• Task brief: From the line containing "Instruction: Open a new tab with plus icon" through the last line of the listing, output each line exactly as it stands. Omit pictures.
# # # #
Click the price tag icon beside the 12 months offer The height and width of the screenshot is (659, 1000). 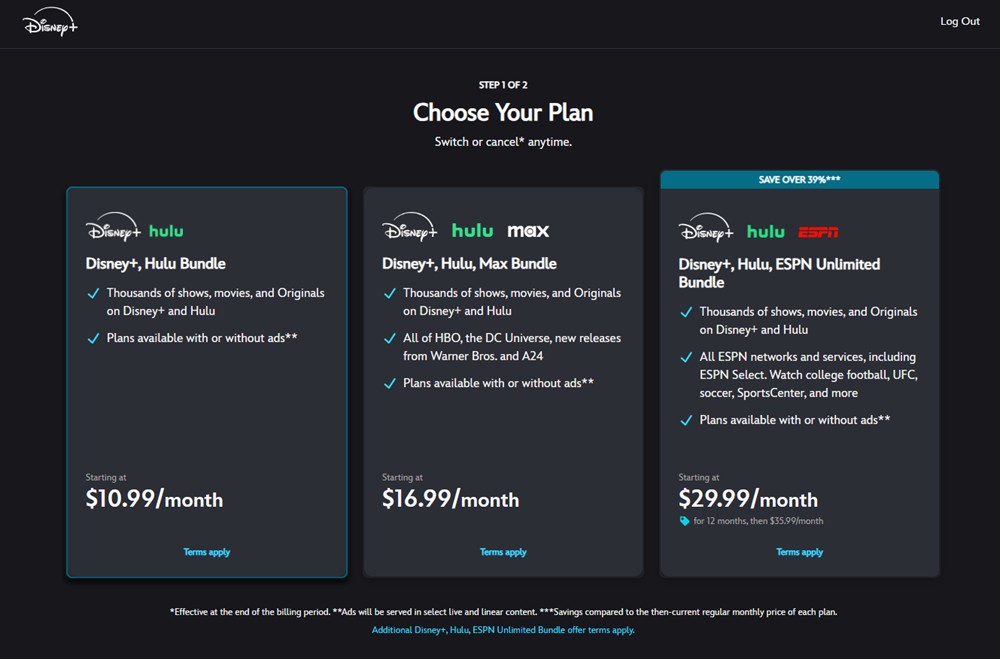coord(684,521)
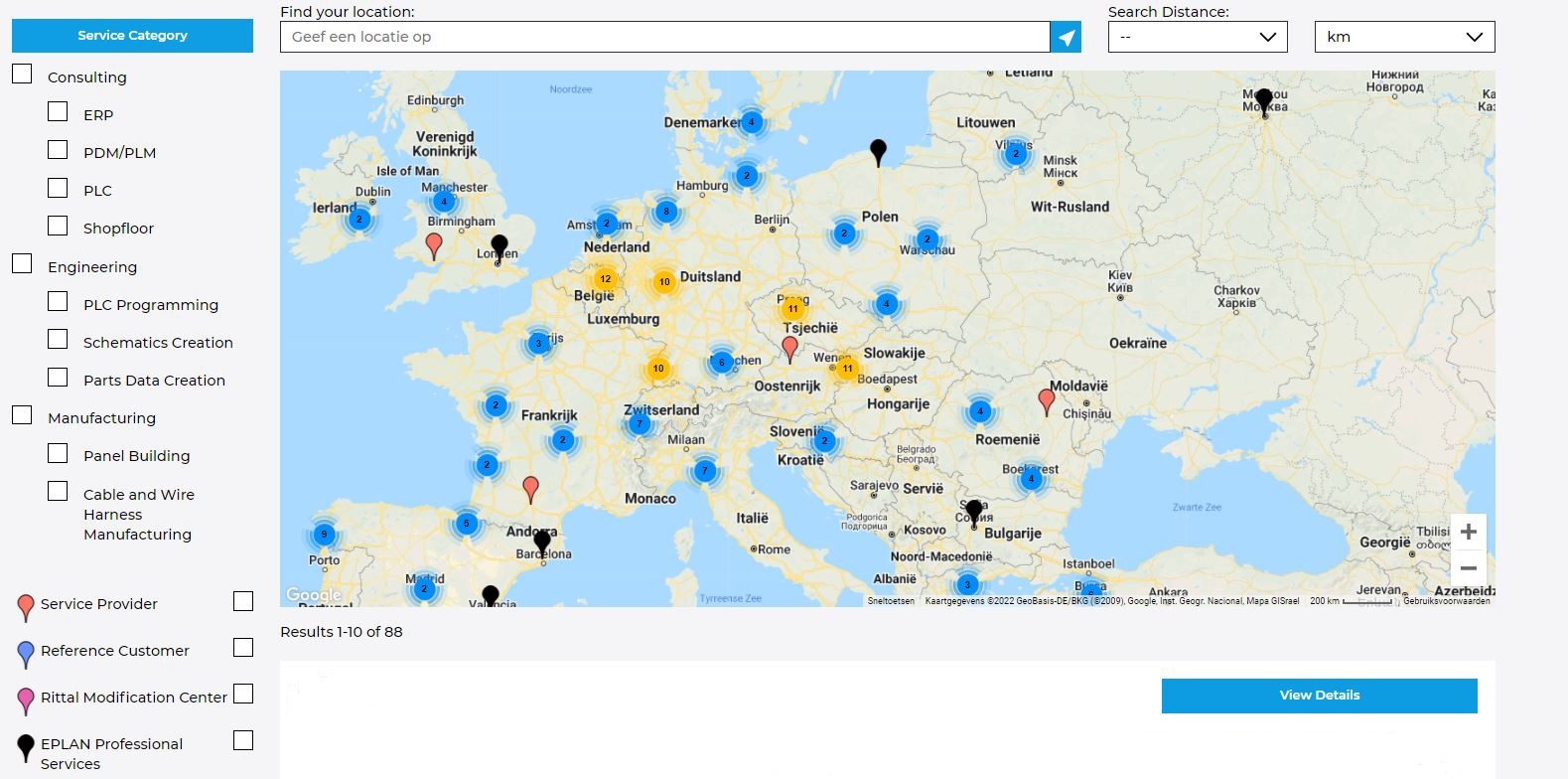
Task: Click the black pin in northern Poland
Action: click(878, 151)
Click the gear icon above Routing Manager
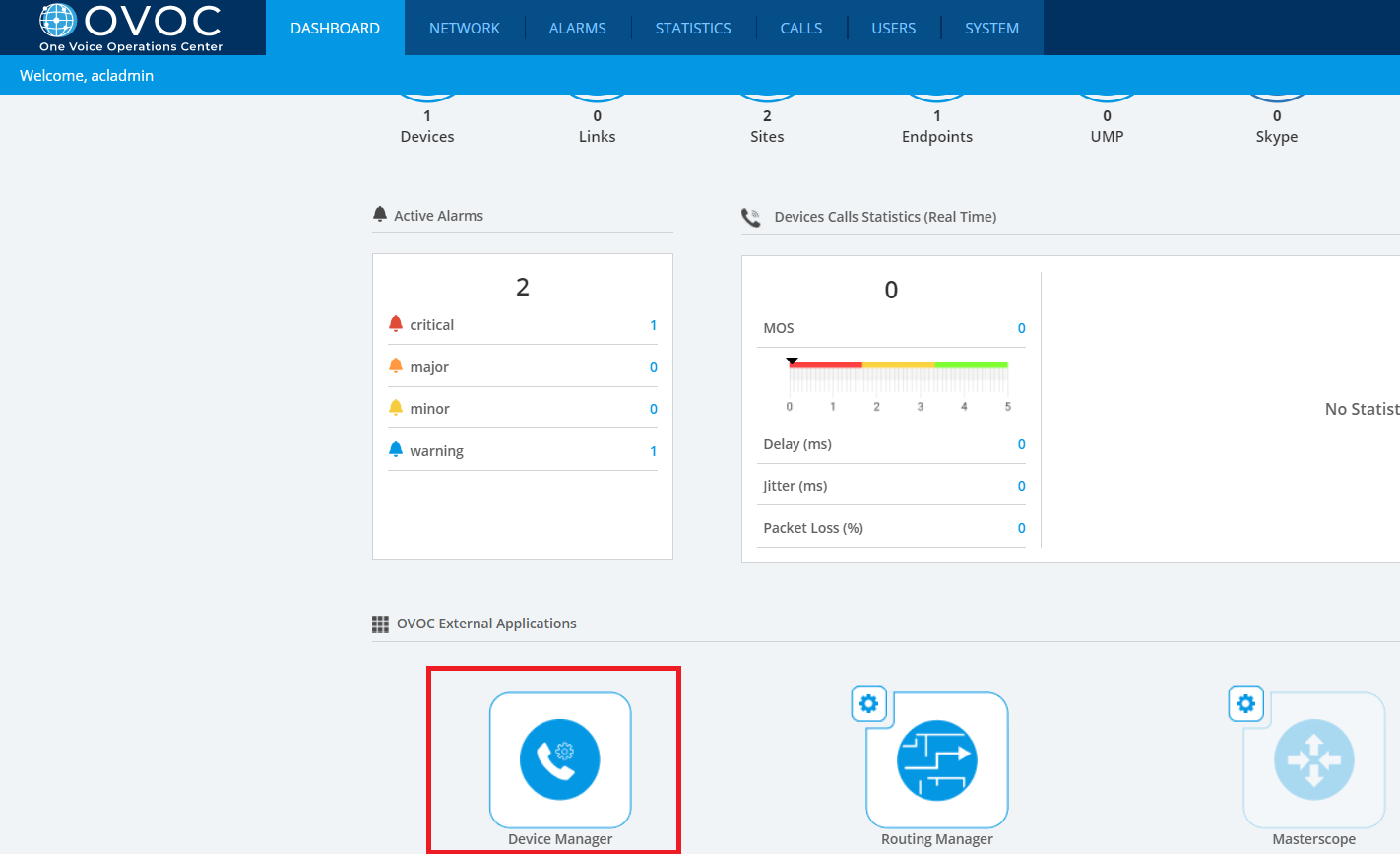 click(868, 703)
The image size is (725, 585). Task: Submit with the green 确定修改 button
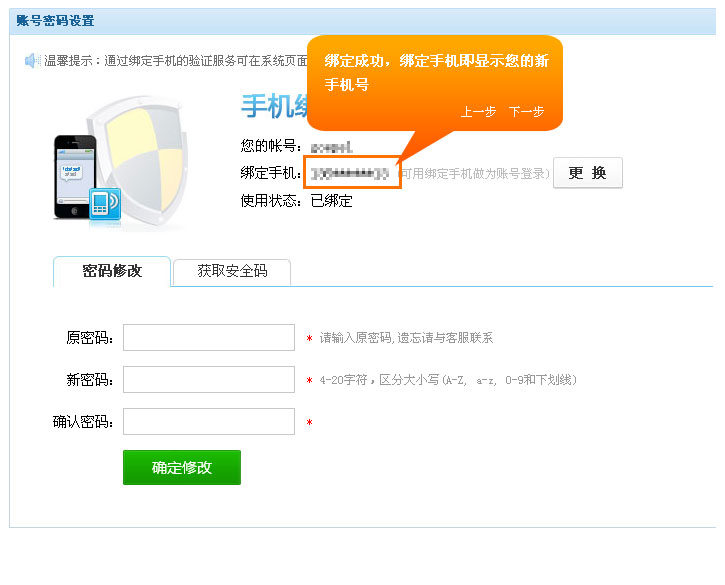pos(181,467)
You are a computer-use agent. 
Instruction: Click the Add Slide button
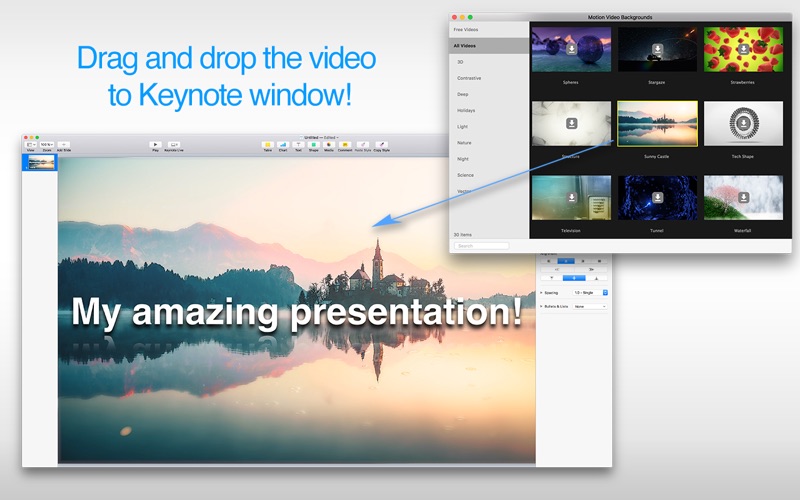click(64, 145)
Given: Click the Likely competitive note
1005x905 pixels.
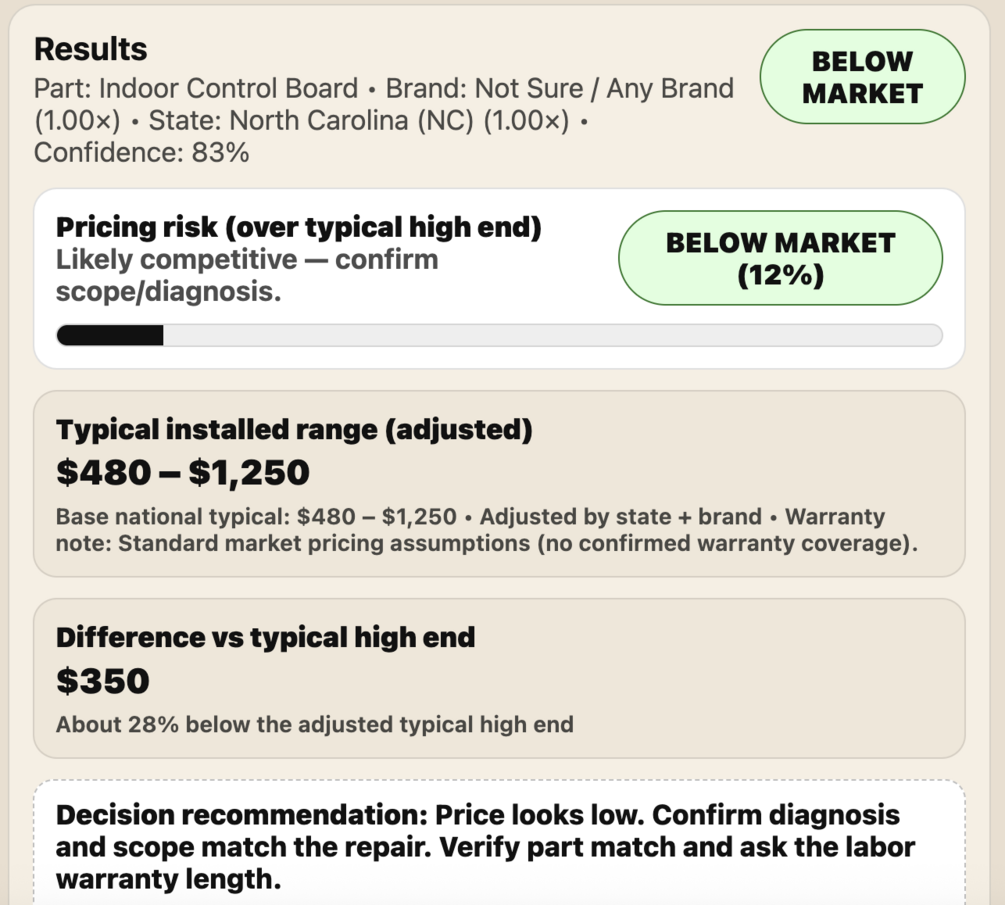Looking at the screenshot, I should [x=247, y=274].
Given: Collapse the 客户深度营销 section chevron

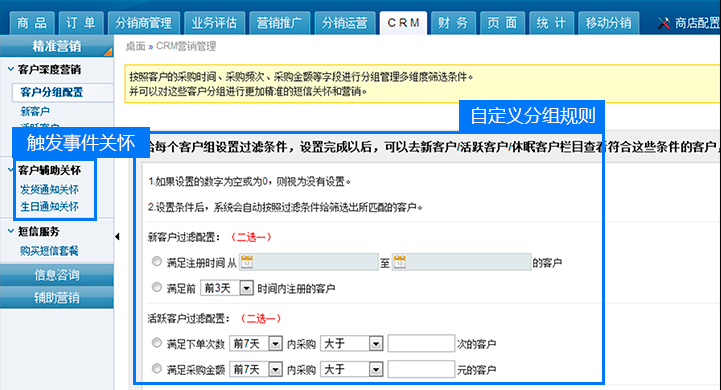Looking at the screenshot, I should 11,69.
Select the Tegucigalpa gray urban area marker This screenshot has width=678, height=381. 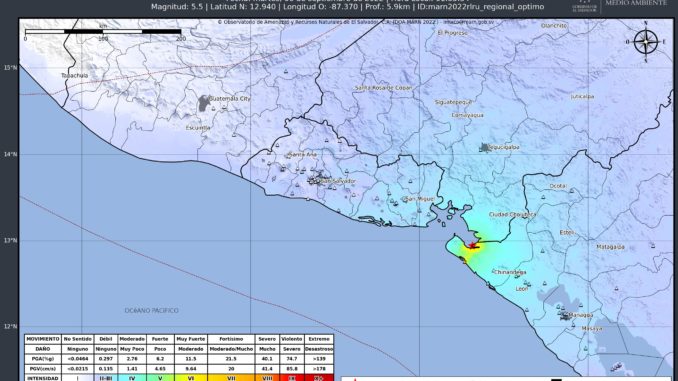pos(484,148)
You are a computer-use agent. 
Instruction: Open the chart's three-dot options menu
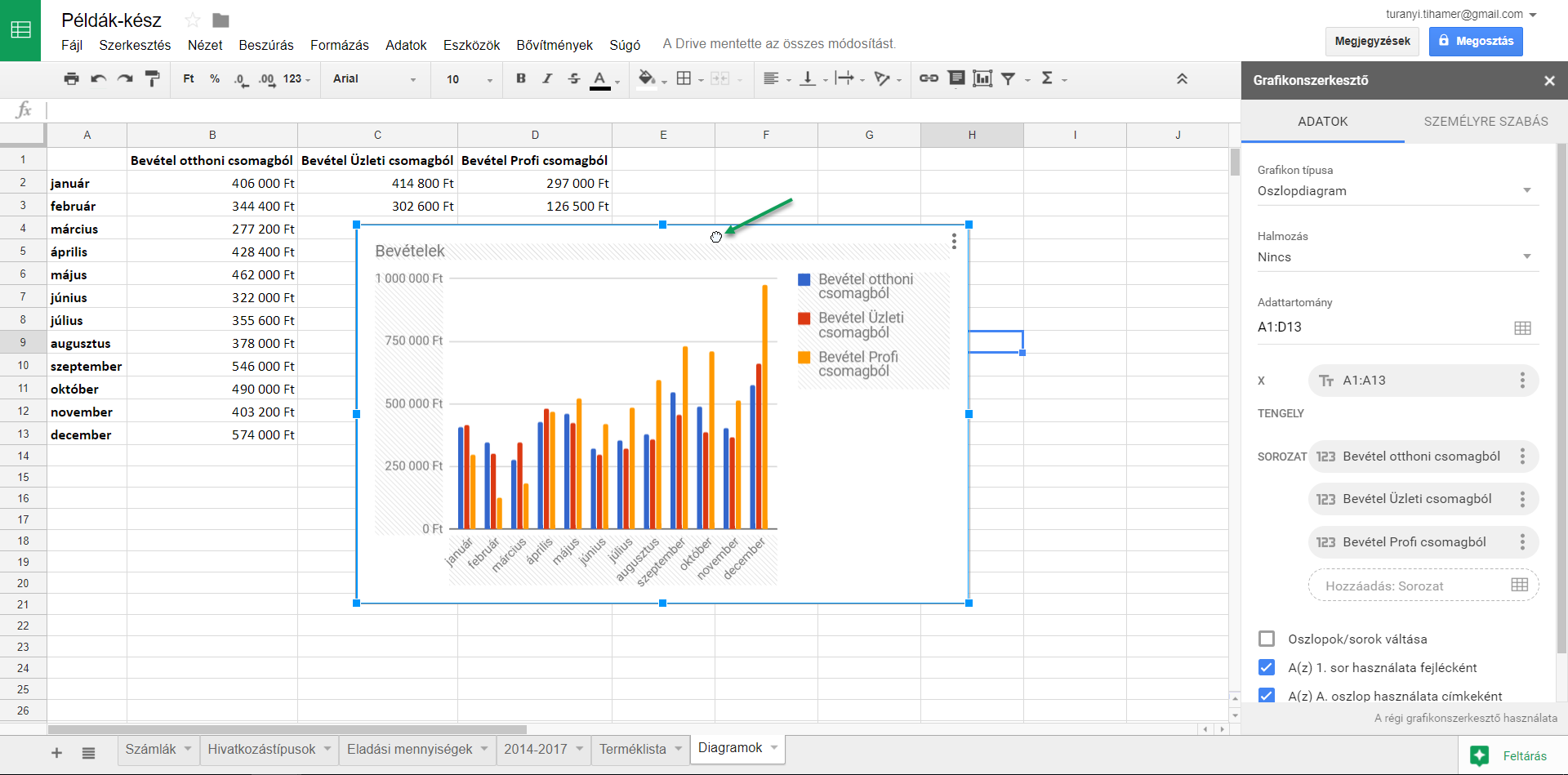[x=954, y=241]
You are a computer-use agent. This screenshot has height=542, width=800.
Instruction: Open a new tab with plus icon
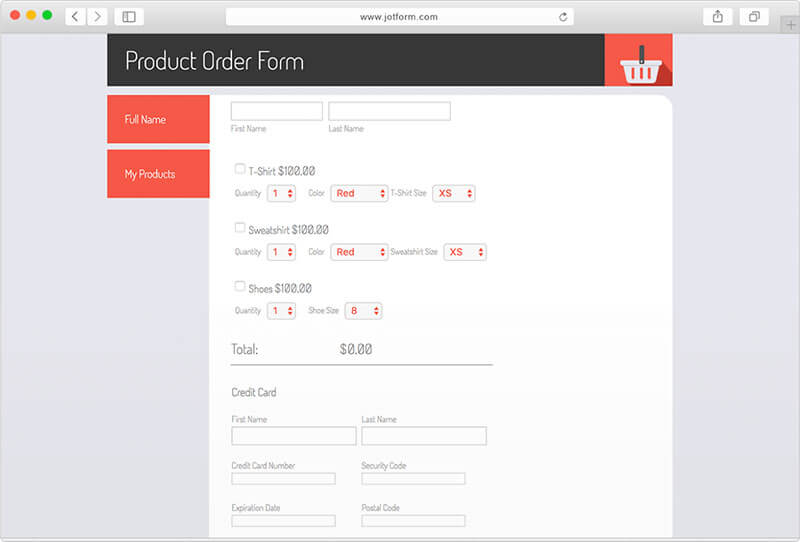[x=790, y=24]
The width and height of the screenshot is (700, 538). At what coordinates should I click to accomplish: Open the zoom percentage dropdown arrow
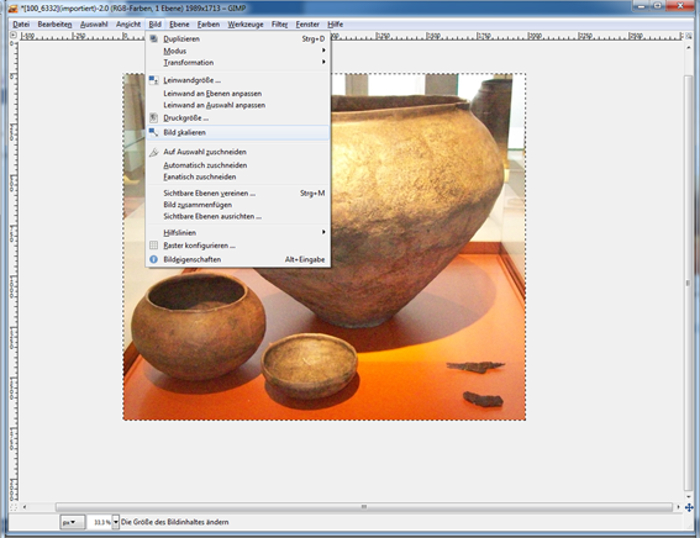[x=115, y=522]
# # # #
• Solution below:
Instruction: Open a new tab with plus icon
[x=790, y=24]
The width and height of the screenshot is (700, 538). At what coordinates should I click to accomplish: Open the zoom percentage dropdown arrow
[x=115, y=522]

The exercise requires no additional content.